Newly appointed as Music Director for the Santa Fe Desert Chorale, Habermann is in demand as a guest conductor and lecturer, having led honor choirs, choral festivals, and given presentations in North and Latin America, Europe and Asia. Recent guest conducting appearances include concerts with The Washington Chorus (Washington, D.C), Festival Nacional de Musica (Goiânia, Brazil). For the Desert Chorale, Habermann recently conducted a program of Nordic and Baltic music.
In September 2008 Habermann assumed the position of Director of Choral Studies at the University of Miami Frost School of Music. Featured events in Miami include concerts with the Frost Chorale in music of John Corigliano and Alberto Ginastera. Also beginning in Fall 2008 he will conduct the Master Chorale of South Florida, a 125-voice chorus dedicated to performing major choral-orchestral works. Upcoming projects with MCSF include Mendelssohn’s Elijah with the Boca Raton Sinfonia, a collaboration with Empire Brass, and Beethoven’s 9th symphony with the Russian National Orchestra under Itzhak Perlman.
From 1996-2008 he was professor of music San Francisco State University, where he directed the choral program, and taught choral literature, conducting, lyric diction, and voice. Under his direction the SFSU Chamber Singers were invited to appear in conferences and festivals, including international engagements in Havana, Cuba (2002 Festival Internacional de Coros), (2007 Amércia Cantat), Germany and the Czech Republic (2004), and China (2000). In 2006 he was invited to lead a collaboration between the SFSU Chamber Singers and the Orchestre des Jeunes de Provence in music of Poulenc and the Requiem of Maurice Duruflé in concerts throughout France. National invitations include the Waging Peace Festival in Eugene, Oregon in 2003, multiple appearances at the California Music Educators Convention, and an appearance at the American Choral Director’s Association in 2008.

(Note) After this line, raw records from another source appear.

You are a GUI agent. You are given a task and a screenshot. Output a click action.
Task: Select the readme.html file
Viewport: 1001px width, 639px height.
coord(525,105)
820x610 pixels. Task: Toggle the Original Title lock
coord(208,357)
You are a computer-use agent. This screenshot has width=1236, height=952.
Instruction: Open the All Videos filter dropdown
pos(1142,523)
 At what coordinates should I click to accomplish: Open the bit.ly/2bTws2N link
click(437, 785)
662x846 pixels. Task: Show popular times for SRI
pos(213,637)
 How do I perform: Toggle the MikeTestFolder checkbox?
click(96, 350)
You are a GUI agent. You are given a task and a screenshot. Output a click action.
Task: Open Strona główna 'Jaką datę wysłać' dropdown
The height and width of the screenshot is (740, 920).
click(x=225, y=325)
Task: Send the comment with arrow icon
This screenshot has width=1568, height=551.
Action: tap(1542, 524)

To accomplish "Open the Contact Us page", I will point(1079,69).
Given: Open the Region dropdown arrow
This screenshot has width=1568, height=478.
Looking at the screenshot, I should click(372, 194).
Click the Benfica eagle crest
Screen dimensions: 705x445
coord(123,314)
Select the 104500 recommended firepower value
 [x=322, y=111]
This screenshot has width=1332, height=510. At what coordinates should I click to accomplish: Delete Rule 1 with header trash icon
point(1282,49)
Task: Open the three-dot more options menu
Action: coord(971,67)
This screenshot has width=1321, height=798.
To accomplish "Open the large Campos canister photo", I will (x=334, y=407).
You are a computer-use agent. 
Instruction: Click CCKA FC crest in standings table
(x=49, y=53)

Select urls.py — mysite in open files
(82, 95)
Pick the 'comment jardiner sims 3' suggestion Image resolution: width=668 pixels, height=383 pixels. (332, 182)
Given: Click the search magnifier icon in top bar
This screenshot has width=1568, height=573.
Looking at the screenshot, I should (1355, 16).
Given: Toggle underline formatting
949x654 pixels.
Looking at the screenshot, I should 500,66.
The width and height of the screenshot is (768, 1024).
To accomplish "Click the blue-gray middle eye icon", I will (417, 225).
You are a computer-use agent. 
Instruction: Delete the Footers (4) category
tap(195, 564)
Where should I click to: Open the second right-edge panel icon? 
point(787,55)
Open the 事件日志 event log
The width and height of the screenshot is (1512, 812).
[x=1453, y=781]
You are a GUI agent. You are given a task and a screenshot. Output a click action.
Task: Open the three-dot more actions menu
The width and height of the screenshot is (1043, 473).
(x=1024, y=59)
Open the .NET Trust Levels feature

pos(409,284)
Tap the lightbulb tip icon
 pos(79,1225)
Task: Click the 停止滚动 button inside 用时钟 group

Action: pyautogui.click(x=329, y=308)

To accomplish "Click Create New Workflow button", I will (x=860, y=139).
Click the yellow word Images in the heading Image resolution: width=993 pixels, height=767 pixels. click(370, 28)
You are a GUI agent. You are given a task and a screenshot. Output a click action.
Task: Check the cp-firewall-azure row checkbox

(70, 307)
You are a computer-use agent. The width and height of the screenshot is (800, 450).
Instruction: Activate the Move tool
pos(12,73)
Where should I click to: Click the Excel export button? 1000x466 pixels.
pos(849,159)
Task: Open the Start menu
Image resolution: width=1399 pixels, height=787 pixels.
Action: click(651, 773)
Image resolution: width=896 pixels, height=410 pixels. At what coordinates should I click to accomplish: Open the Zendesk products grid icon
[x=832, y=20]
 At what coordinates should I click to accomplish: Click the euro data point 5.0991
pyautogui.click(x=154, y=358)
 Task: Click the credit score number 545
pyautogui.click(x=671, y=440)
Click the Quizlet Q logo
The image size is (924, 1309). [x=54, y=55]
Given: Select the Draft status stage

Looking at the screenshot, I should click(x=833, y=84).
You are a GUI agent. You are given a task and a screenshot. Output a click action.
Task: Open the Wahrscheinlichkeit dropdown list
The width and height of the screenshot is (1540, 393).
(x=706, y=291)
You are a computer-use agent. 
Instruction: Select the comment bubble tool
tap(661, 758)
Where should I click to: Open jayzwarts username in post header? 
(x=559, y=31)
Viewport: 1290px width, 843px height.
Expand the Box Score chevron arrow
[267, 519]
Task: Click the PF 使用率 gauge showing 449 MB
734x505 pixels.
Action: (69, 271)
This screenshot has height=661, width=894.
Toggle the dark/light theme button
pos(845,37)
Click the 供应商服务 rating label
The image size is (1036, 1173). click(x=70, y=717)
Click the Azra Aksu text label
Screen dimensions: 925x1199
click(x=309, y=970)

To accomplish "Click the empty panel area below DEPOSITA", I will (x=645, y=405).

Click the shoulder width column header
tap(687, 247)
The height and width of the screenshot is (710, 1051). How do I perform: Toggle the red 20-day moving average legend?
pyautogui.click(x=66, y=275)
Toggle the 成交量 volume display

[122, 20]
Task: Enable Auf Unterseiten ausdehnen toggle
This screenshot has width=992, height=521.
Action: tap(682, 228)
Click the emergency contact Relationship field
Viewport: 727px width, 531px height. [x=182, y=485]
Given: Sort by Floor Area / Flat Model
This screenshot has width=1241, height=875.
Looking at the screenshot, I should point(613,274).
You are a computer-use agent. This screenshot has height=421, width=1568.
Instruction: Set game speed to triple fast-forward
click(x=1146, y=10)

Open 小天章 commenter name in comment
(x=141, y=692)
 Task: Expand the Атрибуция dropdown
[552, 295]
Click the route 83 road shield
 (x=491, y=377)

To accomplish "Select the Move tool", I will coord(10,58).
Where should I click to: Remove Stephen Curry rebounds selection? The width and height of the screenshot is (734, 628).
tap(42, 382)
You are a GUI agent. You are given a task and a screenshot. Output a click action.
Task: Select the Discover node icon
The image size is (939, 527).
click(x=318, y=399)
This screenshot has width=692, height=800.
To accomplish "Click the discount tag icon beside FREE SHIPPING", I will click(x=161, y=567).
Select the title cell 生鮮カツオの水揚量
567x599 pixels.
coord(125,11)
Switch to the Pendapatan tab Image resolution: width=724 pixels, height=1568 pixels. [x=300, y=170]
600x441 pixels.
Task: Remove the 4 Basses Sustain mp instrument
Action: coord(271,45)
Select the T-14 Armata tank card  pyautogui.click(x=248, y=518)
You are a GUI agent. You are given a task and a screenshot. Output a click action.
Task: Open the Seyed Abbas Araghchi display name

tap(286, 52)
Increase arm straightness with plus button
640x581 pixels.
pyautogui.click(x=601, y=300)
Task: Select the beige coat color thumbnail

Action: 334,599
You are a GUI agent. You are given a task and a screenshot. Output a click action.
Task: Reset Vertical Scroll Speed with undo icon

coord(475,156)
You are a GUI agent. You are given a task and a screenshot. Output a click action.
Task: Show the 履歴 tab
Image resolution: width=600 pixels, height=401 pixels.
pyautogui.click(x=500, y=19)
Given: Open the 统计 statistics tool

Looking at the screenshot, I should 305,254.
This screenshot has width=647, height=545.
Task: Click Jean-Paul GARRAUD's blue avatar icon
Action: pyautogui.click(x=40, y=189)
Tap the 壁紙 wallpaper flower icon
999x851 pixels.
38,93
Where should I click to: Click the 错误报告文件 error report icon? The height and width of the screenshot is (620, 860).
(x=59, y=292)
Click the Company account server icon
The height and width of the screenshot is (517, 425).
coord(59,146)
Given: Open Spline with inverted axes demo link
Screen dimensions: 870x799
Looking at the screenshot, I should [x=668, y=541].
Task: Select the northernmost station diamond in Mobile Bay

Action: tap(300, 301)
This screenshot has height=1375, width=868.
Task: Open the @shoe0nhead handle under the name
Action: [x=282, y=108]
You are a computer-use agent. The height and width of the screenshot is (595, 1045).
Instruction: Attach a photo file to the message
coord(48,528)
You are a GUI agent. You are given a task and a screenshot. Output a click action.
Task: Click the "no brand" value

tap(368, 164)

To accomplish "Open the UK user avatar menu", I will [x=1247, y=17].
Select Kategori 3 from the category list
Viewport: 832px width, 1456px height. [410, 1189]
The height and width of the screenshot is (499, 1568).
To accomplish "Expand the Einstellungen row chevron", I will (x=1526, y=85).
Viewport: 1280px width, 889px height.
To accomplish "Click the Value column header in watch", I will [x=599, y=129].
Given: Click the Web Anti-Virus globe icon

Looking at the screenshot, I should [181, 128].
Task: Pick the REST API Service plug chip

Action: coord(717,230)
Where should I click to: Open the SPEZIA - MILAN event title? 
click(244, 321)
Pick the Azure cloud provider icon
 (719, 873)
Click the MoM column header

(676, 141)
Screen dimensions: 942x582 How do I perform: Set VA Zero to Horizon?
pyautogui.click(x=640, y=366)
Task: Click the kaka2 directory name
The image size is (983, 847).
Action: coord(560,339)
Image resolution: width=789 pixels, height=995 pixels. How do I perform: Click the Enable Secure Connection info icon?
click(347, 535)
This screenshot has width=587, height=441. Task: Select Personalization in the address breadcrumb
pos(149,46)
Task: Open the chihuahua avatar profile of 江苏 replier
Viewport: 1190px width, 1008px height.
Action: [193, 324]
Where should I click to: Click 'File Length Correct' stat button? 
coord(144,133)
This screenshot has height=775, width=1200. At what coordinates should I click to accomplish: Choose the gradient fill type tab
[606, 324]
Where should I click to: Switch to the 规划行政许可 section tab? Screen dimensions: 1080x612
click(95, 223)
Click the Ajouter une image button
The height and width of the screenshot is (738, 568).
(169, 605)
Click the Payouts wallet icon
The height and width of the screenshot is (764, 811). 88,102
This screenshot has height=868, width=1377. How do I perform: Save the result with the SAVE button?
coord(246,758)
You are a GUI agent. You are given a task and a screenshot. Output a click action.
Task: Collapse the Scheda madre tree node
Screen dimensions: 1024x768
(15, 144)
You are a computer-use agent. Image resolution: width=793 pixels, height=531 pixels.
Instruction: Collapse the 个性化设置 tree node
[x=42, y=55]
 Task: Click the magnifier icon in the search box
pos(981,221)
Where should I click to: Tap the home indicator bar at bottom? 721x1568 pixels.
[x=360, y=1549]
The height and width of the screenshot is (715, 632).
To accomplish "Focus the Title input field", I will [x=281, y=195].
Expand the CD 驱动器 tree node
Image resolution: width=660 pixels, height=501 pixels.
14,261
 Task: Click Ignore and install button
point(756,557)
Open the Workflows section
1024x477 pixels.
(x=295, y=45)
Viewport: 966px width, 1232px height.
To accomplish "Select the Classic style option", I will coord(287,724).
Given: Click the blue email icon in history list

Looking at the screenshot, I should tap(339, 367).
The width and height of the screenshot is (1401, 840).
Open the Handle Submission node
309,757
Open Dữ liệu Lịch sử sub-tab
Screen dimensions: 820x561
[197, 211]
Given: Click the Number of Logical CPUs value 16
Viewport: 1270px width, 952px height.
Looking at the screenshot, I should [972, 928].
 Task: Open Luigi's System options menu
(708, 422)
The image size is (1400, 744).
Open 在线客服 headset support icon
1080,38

Habermann’s long association with the San Francisco Symphony Chorus began in 1991, when he joined the chorus as a singer and diction coach. Over the course of 13 seasons he sang and helped prepare both the standard canon and lesser-known works of choral-orchestral repertoire. From 1996-2006 Mr. Habermann was assistant to Vance George, and in 2006-2007 served as interim director upon George’s retirement. In that capacity he prepared the chorus for performances with conductors Michael Tilson Thomas and Charles Dutoit in concerts of Mozart, and Berlioz: La Damnation de Faust. Recordings as a singer with the SFSC include Christmas by the Bay (Decca Records), and Mahler Symphony #2 (London Records), also a Grammy nominee for Best Choral/Orchestral Recording.
As a singer (tenor) he has performed with the Oregon Bach Festival Chorus (Eugene, Oregon), where he can be heard on the Grammy-Award-winning recording of Krzystof Penderecki’s Credo. Other projects include three recordings with Conspirare: Through the Green Fuse, Threshold of Night, and Requiem, a Grammy nominee for best choral recording in 2006. Mr. Habermann also maintains an interest in the Hawaiian choral tradition, and sings periodically with Kawaiolaon⎯apukanileo, an ensemble dedicated to performing and preserving this unique repertoire. Other research interests include Latin
American and Nordic music. His dissertation on the a cappella works of Finnish composer Einojuhani Rautavaara was a Julius Herford Prize finalist for music research in 1997.
A native of California, Habermann is a graduate of Georgetown University and the University of Texas at Austin, where he completed doctoral studies in conducting with Craig Hella Johnson. He has also studied under Helmuth Rilling (conducting), Scott Fogelsong (piano) and David Jones (voice).